The mystery of the Lord's baptism
Manage episode 460328077 series 3562678
On Friday in the week after Epiphany to the Baptism of the Lord, our Church invites us to first read and reflect on a passage from the book of the prophet Isaiah (63:13-25) entitled “A new heaven and a new earth”. Our treasure, which follows, is from a sermon by Saint Maximus of Turin, bishop.
Saint Maximus was a fifth century bishop of Turin, a city in northwest Italy famous for the shroud of Turin being kept in the cathedral there. Saint Maximus was a theological writer “who made a great contribution to the spread and consolidation of Christianity in northern Italy”. Saint Maximus may best be described as a zealous and effective pastor of souls.
In the face of rising spiritual and political threats, Saint Maximus charged his congregation to remain steadfast in trusting the Lord and he succeeded in obtaining their support.
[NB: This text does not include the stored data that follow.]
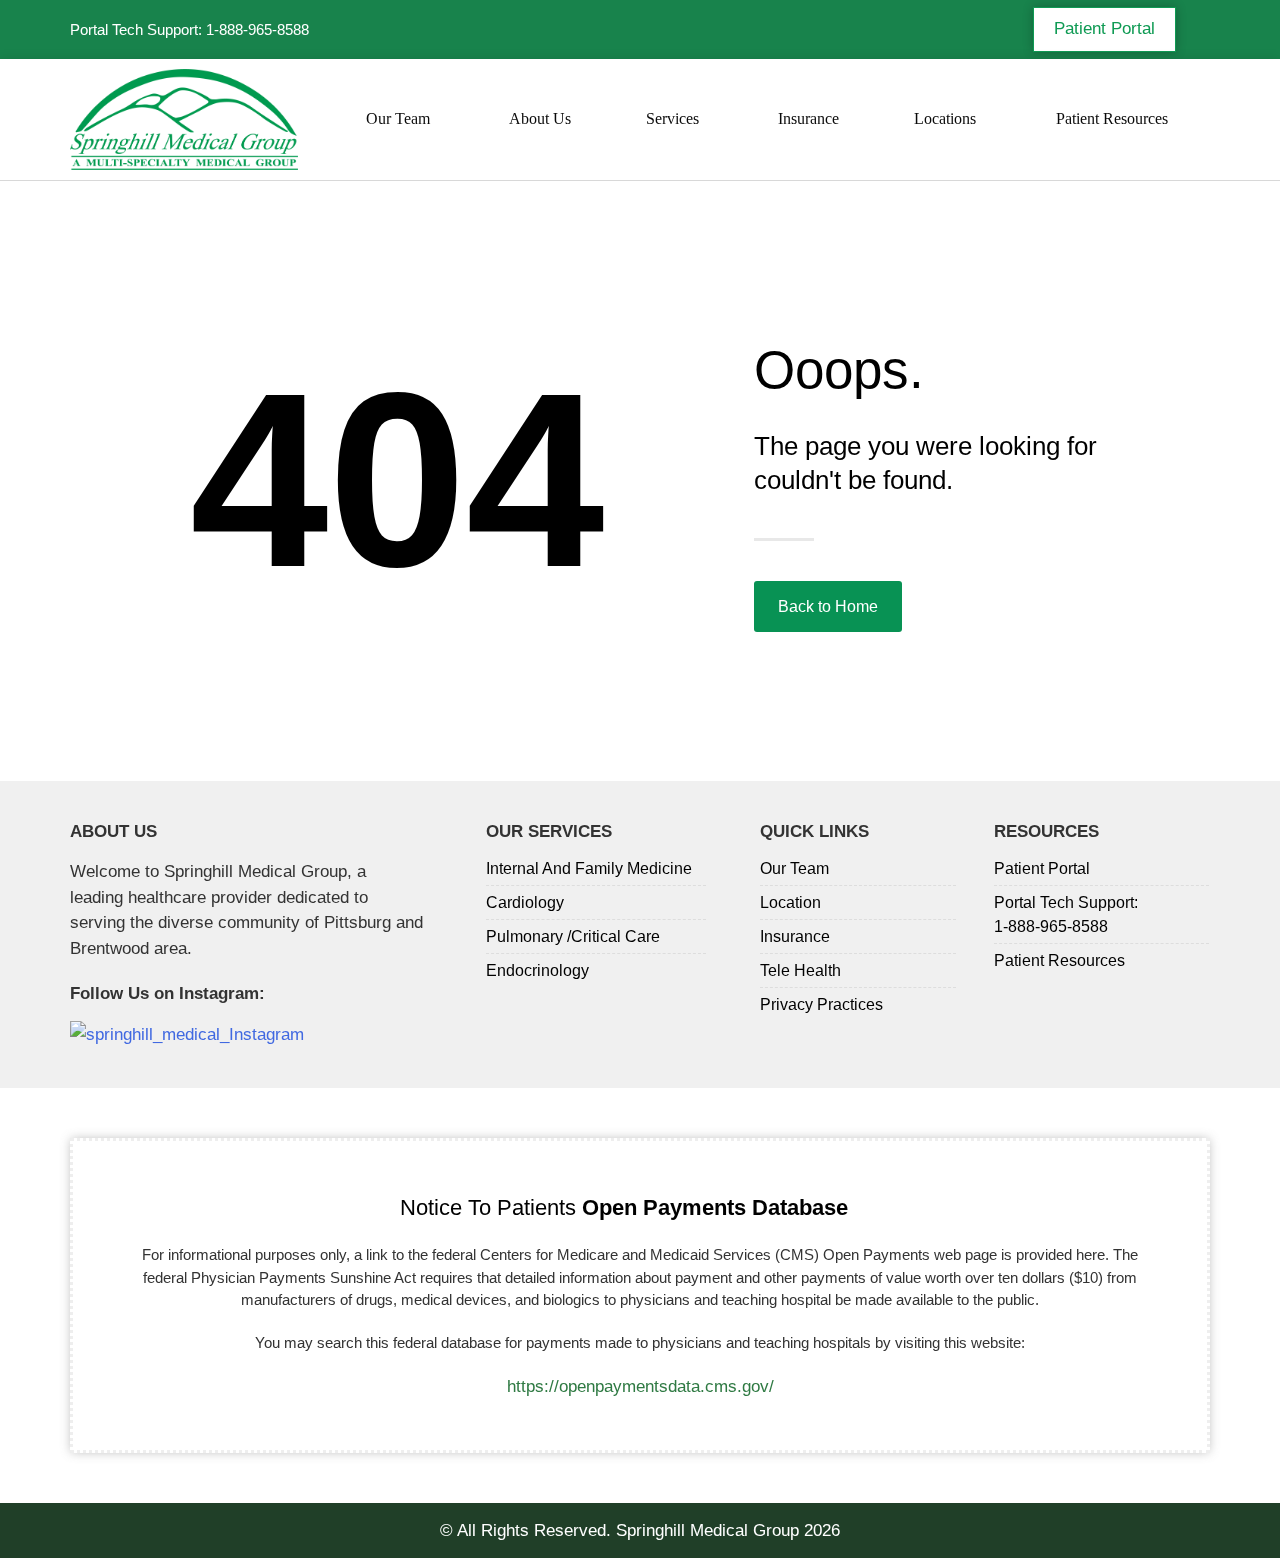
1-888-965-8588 (257, 29)
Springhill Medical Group (707, 1530)
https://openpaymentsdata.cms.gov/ (640, 1386)
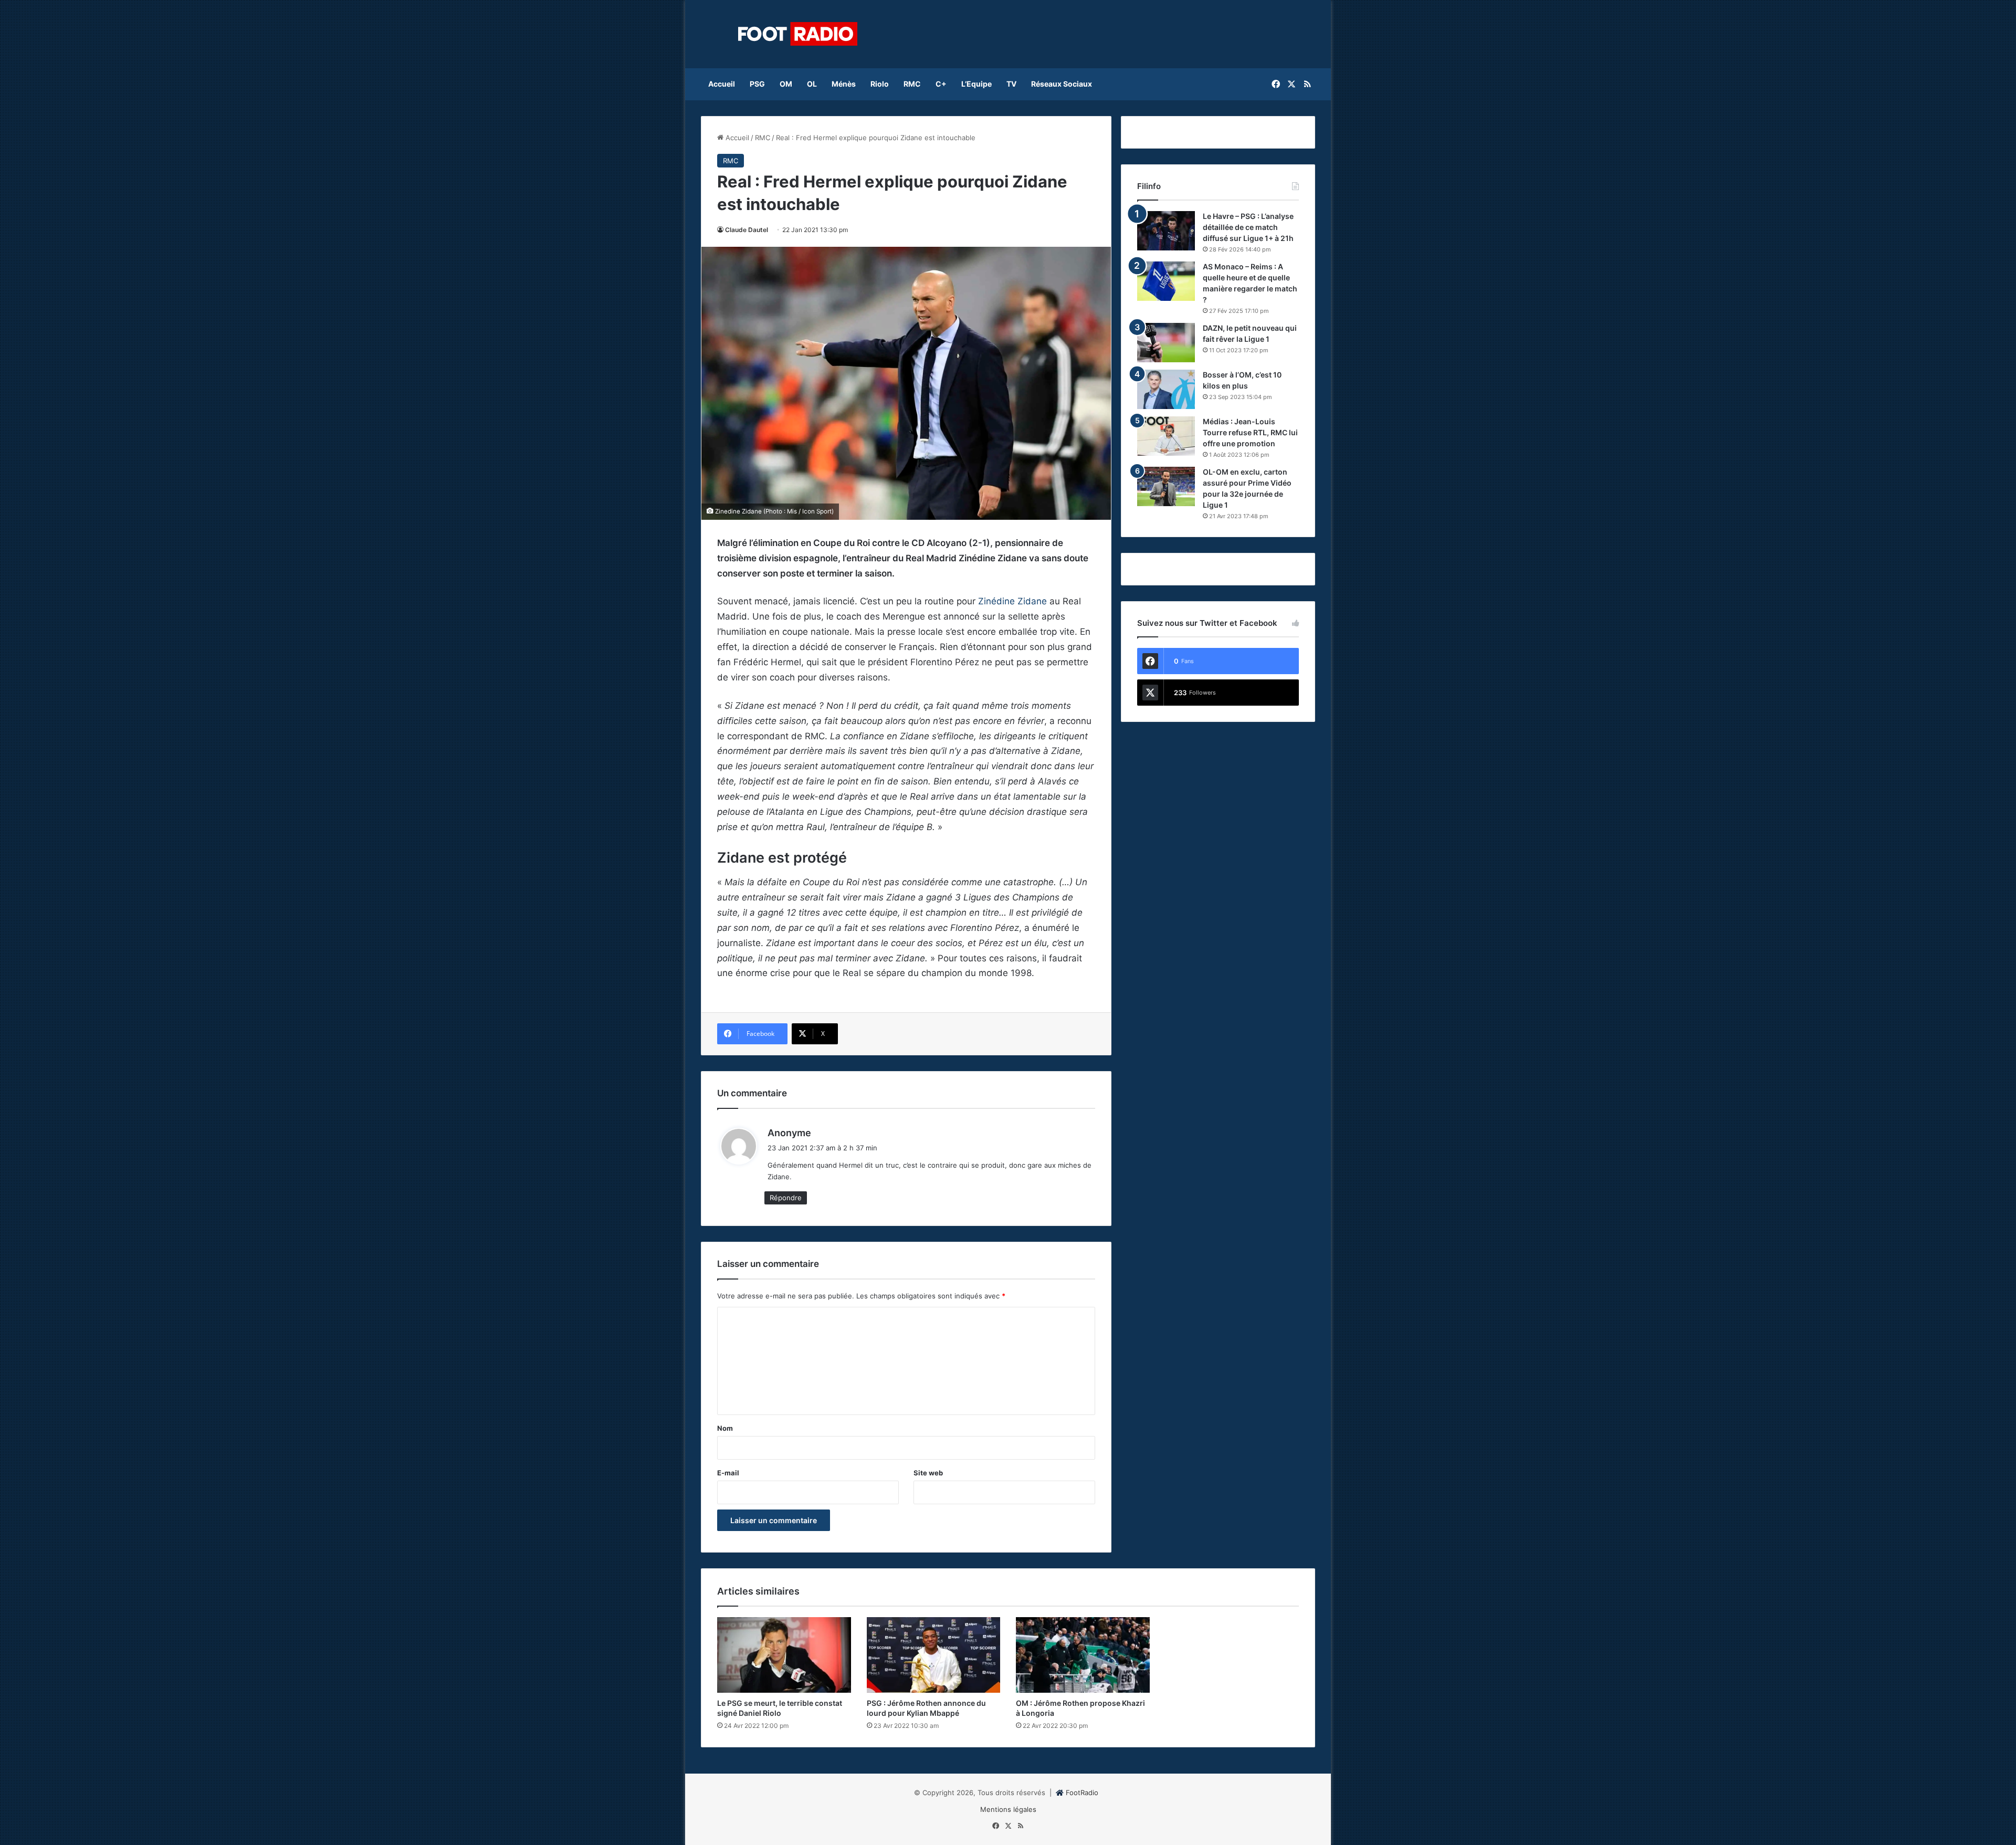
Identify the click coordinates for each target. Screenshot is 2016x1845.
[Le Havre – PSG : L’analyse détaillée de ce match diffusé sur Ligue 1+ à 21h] (1166, 230)
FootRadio (1082, 1792)
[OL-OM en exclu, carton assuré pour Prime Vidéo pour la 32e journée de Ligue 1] (1166, 486)
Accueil (721, 83)
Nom (725, 1428)
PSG (757, 83)
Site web (928, 1473)
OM (786, 83)
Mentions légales (1008, 1809)
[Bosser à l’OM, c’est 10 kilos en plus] (1166, 389)
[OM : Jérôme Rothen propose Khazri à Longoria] (1083, 1655)
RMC (912, 83)
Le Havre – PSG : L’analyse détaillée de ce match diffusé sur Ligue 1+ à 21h (1248, 227)
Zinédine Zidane (1012, 601)
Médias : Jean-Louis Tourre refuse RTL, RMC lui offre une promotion (1250, 432)
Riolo (879, 83)
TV (1011, 83)
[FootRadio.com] (798, 34)
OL (812, 83)
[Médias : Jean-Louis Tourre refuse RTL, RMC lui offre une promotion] (1166, 436)
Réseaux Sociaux (1061, 83)
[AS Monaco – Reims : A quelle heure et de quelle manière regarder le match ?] (1166, 281)
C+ (941, 83)
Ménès (844, 83)
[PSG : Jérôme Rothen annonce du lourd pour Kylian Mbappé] (934, 1655)
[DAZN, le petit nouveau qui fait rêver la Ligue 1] (1166, 342)
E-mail (728, 1473)
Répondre (786, 1197)
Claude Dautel (746, 230)
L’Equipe (976, 83)
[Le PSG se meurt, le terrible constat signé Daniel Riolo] (784, 1655)
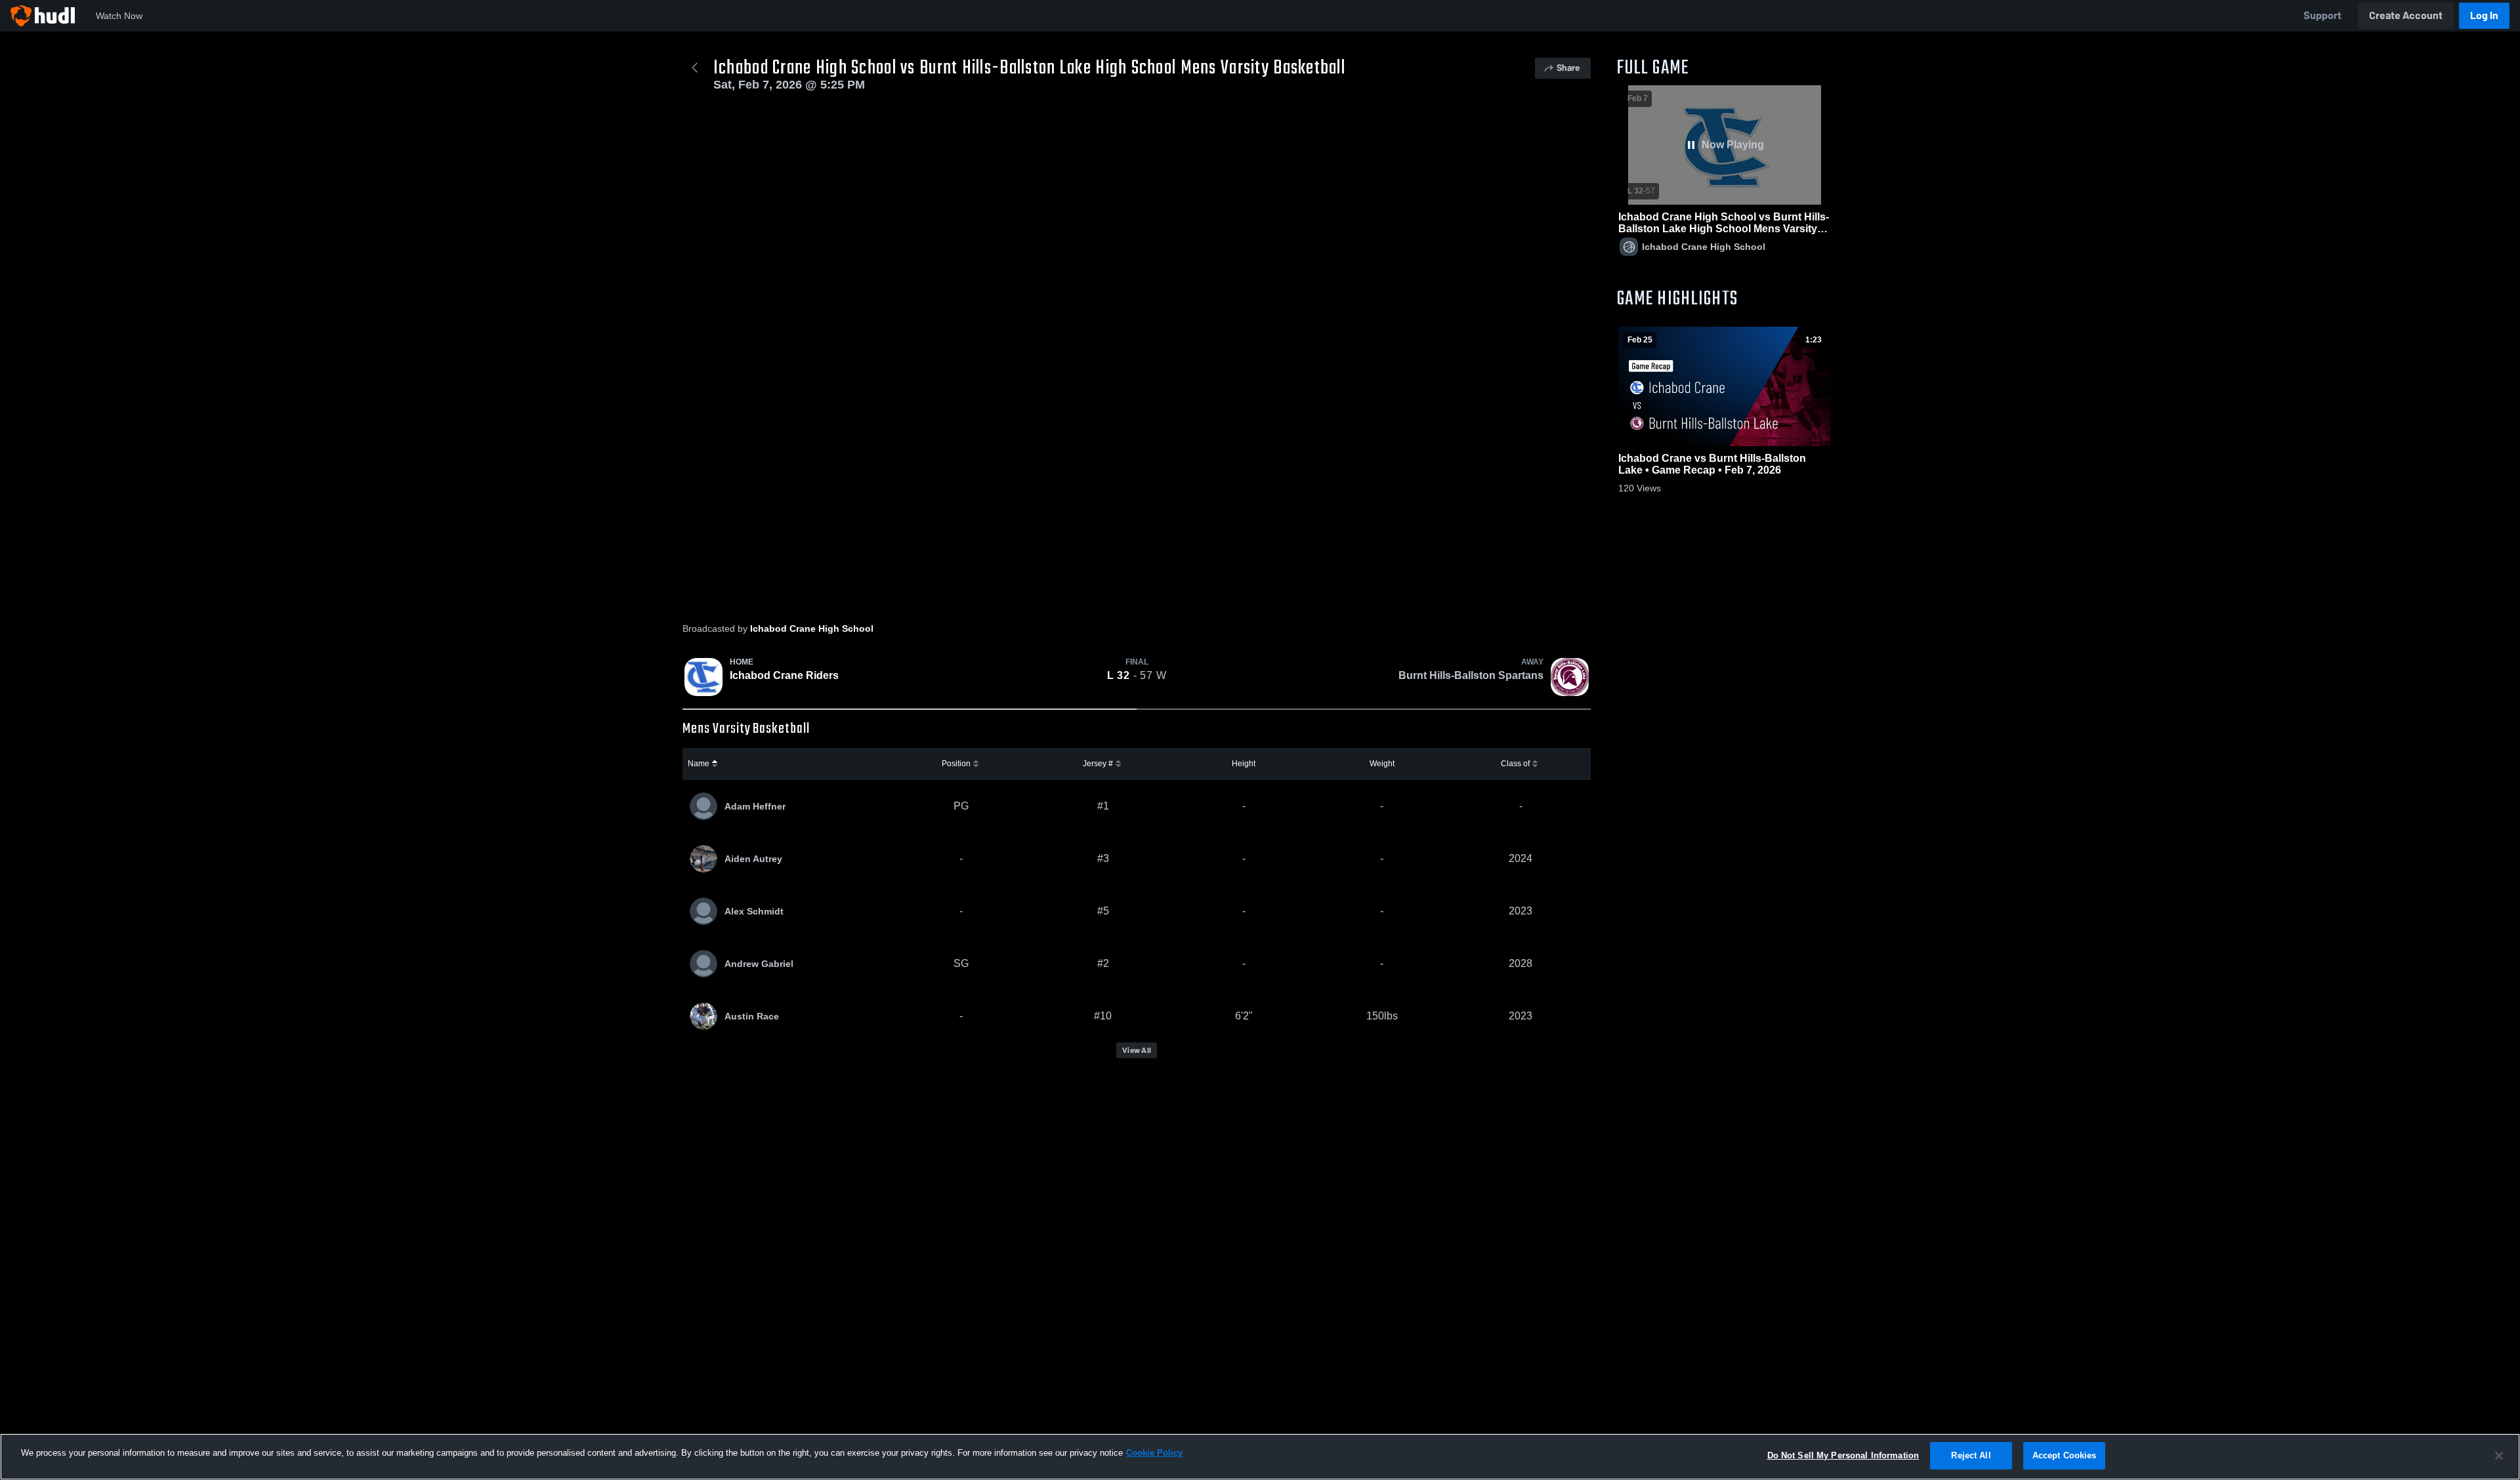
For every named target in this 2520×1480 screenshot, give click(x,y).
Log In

Saint Maximus is the author of numerous discourses delivered to the people by the saint, consisting of 118 homilies, 116 sermons, and 6 treatises. Several hundred of these writings are still in existence. He died in 465.
Isaiah, one of the greatest of the prophets, appeared at a critical moment in Israel’s history. The Northern Kingdom collapsed, under the hammerlike blows of Assyria, in 722/721 B.C., and in 701 Jerusalem itself saw the army of Sennacherib drawn up before its walls. In the year that Uzziah, king of Judah, died, Isaiah received his call to the prophetic office in the Temple of Jerusalem. Close attention should be given to chapter six, where this divine summons to be the ambassador of the Most High is circumstantially described.
The vision of the Lord enthroned in glory stamps an indelible character on Isaiah’s ministry and provides a key to the understanding of his message. The majesty, holiness and glory of the Lord took possession of his spirit and, at the same time, he gained a new awareness of human pettiness and sinfulness. The enormous abyss between God’s sovereign holiness and human sinfulness overwhelmed the prophet. Only the purifying coal of the seraphim could cleanse his lips and prepare him for acceptance of the call: “Here I am, send me!”
The ministry of Isaiah extended from the death of Uzziah in 742 B.C. to Sennacherib’s siege of Jerusalem in 701 B.C., and it may have continued even longer, until after the death of Hezekiah in 687 B.C. Later legend (the Martyrdom and Ascension of Isaiah) claims that Hezekiah’s son, Manasseh, executed Isaiah by having him sawed in two. During this long ministry, the prophet returned again and again to the same themes, and there are indications that he may have sometimes re-edited his older prophecies to fit new occasions.